B.C. youth wins big at Hereford show

B.C. youth wins big at Hereford show

OLDS, Alta. — The adults take notice when 16-year-old Cayley Brown leads one of her Herefords into the ring.

Brown, a seasoned exhibitor who has been showing since she was barely able to pat the muzzles of her cattle, has chalked up a series of impressive wins.

At the World Hereford Conference national show held in Olds July 17, she was awarded grand champion polled female and reserve champion bull up against seasoned competitors from across Canada. The female was also grand champion at the youth Bonanza show a day earlier.

A recent cross country move from Ontario to Princeton, B.C., where her parents, Phil and Catherine Brown, manage the Copper Kettle Ranch, has not fazed the vivacious teenager.

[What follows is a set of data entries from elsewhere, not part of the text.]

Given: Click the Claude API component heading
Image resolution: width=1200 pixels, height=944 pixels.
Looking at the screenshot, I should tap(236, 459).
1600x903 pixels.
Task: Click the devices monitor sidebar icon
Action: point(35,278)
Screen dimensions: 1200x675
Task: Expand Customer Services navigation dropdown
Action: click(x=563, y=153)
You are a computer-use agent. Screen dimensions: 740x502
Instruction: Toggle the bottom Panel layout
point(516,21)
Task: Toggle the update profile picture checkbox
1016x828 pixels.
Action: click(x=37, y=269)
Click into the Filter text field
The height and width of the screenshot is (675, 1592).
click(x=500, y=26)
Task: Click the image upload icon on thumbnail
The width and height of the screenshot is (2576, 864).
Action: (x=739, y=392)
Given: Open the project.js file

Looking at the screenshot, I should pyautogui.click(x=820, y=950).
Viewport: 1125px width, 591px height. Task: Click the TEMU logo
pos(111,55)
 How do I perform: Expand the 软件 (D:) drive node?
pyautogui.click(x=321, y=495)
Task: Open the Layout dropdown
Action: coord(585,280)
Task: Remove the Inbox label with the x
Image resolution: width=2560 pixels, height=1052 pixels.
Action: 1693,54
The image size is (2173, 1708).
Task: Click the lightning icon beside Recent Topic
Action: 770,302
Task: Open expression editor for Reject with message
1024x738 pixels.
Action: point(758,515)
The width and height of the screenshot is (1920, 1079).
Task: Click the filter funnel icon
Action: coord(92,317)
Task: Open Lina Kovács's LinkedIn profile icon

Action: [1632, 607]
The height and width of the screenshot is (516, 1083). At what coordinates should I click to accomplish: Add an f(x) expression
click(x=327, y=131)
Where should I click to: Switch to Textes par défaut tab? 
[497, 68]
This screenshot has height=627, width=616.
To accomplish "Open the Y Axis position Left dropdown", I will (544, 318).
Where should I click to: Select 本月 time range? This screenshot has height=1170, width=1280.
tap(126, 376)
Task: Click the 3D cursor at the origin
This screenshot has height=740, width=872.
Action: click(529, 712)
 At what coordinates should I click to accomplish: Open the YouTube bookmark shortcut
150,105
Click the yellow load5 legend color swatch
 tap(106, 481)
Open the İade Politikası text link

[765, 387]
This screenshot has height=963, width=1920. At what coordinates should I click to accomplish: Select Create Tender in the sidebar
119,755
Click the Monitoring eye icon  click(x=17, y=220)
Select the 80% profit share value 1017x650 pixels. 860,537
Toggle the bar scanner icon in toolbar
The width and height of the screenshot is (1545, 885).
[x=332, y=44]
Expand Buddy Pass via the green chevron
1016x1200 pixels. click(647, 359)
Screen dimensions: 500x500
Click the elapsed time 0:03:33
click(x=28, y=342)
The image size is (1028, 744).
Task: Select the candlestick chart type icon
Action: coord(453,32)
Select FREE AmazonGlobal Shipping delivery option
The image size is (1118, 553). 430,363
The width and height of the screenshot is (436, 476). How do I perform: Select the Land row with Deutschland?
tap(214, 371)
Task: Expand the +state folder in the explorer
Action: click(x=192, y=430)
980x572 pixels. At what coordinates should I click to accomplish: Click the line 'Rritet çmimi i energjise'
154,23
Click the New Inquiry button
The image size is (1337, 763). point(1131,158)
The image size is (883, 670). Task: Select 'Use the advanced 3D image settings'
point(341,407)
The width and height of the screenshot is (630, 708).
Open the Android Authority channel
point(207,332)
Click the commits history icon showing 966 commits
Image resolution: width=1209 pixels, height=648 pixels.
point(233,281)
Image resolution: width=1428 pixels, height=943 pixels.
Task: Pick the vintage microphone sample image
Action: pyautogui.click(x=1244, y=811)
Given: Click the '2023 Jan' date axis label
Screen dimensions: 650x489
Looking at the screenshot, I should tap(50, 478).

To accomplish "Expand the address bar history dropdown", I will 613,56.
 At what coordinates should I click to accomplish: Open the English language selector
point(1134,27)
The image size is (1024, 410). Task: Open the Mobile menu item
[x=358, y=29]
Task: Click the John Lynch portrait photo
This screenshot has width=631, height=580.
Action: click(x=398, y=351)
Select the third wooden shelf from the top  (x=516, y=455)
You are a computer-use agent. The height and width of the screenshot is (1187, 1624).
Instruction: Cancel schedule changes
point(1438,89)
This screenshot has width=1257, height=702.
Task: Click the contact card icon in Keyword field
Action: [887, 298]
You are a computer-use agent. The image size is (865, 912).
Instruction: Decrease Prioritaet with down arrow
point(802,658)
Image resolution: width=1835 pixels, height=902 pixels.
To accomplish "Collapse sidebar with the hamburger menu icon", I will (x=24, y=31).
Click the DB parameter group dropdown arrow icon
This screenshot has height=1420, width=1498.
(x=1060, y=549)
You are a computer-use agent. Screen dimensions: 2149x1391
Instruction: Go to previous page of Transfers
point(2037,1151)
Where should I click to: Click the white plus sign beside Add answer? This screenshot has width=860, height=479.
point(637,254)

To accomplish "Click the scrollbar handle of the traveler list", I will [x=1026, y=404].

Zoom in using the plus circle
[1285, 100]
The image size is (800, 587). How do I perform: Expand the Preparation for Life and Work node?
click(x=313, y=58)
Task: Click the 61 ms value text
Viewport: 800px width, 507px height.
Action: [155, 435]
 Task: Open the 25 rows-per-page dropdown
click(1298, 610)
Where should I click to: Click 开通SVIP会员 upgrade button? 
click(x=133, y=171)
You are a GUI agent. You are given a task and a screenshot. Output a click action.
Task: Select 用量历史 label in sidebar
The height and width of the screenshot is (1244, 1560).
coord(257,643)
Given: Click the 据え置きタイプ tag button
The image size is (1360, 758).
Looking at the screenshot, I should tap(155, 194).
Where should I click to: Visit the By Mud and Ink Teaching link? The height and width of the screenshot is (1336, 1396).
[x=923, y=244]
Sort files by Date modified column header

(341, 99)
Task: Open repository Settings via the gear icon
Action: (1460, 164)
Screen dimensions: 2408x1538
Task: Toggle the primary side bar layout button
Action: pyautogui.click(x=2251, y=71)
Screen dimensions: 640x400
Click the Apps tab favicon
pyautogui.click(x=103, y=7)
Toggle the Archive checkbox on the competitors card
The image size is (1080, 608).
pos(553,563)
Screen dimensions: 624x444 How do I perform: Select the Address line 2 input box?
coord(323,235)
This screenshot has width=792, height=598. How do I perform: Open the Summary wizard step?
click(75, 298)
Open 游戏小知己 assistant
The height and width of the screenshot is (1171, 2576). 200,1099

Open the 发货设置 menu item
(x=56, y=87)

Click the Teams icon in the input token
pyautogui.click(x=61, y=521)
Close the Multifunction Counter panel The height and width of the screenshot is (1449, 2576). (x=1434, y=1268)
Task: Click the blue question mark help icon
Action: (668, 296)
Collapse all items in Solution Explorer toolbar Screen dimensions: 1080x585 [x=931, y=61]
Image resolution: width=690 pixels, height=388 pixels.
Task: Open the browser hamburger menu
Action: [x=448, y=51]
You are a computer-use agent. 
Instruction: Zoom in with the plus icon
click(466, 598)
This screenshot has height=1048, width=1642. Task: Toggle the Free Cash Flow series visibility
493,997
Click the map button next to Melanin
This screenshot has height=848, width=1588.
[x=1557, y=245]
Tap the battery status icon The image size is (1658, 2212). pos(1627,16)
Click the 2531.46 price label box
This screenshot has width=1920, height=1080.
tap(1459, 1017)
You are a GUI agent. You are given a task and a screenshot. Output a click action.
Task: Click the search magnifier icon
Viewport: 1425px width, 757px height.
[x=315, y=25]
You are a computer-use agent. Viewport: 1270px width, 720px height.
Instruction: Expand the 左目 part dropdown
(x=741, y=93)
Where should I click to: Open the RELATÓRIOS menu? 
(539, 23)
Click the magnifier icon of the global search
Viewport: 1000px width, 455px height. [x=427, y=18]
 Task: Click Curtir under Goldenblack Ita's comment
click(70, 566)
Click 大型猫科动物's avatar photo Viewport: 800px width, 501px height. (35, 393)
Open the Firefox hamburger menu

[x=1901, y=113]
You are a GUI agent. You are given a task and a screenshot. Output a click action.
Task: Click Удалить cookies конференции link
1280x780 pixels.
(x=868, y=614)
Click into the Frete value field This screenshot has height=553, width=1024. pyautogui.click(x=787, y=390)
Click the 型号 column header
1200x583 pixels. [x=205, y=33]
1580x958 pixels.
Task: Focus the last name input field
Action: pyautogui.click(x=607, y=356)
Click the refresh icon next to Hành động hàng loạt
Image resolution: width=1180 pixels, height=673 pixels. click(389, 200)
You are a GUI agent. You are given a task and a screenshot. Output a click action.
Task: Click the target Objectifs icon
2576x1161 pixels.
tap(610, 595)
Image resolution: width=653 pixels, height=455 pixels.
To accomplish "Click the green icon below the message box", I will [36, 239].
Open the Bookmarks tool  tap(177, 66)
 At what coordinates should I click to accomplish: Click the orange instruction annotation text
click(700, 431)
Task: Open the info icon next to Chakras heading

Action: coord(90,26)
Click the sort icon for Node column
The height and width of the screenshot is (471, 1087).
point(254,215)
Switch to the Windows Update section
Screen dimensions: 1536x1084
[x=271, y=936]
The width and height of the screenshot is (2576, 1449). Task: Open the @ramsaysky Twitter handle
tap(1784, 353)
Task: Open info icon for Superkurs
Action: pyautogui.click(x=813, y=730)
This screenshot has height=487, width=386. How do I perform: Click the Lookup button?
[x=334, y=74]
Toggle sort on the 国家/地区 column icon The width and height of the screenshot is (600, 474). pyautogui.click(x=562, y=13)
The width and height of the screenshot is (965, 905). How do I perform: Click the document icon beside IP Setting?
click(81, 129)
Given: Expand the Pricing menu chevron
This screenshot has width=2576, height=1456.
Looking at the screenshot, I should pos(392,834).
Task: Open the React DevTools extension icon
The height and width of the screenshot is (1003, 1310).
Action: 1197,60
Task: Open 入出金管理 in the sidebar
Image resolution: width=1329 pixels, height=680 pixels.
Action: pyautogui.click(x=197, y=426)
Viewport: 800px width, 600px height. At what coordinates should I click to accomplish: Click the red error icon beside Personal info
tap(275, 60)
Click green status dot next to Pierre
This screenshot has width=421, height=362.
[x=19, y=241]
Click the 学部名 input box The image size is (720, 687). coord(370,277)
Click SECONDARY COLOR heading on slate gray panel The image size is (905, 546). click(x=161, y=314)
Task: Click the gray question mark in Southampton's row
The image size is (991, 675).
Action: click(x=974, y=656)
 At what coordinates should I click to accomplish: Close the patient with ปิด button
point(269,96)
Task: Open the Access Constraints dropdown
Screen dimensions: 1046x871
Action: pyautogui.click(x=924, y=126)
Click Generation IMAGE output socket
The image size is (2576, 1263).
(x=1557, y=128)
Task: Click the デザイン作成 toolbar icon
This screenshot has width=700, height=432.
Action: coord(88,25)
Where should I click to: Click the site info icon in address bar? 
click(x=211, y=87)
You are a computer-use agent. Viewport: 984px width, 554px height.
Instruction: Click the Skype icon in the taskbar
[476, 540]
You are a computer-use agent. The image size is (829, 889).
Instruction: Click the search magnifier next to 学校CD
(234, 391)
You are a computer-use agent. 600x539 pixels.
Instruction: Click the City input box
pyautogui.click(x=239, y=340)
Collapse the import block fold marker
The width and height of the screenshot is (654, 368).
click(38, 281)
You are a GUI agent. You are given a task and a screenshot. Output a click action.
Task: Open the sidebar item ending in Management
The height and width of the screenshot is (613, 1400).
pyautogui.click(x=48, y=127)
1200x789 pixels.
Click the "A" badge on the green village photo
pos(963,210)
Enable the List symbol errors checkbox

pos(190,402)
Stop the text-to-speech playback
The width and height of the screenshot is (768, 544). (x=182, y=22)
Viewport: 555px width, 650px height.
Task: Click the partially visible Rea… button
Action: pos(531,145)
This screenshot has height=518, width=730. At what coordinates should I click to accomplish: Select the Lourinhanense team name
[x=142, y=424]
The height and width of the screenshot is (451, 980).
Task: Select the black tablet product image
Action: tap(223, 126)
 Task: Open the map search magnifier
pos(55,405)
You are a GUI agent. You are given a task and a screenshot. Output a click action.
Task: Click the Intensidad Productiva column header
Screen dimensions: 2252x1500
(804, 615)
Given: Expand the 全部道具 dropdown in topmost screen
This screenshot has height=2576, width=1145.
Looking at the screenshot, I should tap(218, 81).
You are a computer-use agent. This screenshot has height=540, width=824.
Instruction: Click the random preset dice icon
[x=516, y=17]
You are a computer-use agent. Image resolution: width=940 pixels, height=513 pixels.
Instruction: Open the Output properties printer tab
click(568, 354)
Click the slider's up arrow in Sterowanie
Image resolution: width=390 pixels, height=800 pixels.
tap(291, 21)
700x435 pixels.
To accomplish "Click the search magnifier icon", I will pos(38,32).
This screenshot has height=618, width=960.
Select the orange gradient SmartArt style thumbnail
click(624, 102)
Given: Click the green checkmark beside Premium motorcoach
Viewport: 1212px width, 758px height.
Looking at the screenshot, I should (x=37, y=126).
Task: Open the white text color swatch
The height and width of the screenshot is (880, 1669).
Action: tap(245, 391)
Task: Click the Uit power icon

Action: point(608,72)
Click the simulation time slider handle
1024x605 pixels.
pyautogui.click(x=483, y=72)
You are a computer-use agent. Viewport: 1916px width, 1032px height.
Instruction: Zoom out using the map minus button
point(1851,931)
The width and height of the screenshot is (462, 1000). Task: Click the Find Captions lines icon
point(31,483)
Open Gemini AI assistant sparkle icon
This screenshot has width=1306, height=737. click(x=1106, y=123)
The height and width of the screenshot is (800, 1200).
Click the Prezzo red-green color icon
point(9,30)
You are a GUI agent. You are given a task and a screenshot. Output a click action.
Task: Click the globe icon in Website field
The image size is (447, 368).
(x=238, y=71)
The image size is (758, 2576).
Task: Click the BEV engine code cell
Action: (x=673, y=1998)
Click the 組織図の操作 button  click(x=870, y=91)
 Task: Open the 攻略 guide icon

“I will be in cattle country so I’ll be able to do what I love,” she said between shows held July 16-17.

She has only eight cows but they have performed well.

Brown won grand champion female at the Royal Agriculture Winter Fair in Toronto last November, and her national champion bull, CB 57U Can Doo 102Y, was named reserve bull.

“I really like showing. I am very competitive,” she said.

She bought her champion cow, WLB 36N Beth ET 452S, from Bill and Nancy Biglieni of Douglas, Man.

Biglieni stood second to her at the national show with the reserve champion female.

“I tell her, I hate showing against you girls. She is focused and tough to show against,” Biglieni said.

However, he appreciates the teenagers competing in the junior and open shows because they are the next generation.

Lance Leachman, judge of the junior show, said he goes easier on the youngsters than he might competitors in an adult event. Some exhibitors are pre-schoolers and some may be showing for the first time.

Leachman, an alumni of the junior Hereford program, said he appreciates the value of youth shows because it teaches life skills and builds confidence in an adult world.

“It teaches them a lot of skills in hard work and responsibility,” he said. “A lot of those kids go on to be successful whether they are in the livestock or another career.”

The junior show was the first time a world Hereford event offered such a program. More than 100 young people entered with about 40 being international guests who had never participated in a junior event. Many of their associations do not dedicate activities for the younger than 21 group, said Gordie Klein, chair of the junior committee for the national Bonanza show.

Bonanza, a national junior show run by the Canadian Hereford Association, is held in a different province each year. This international gathering was a modified version so that more youngsters could participate.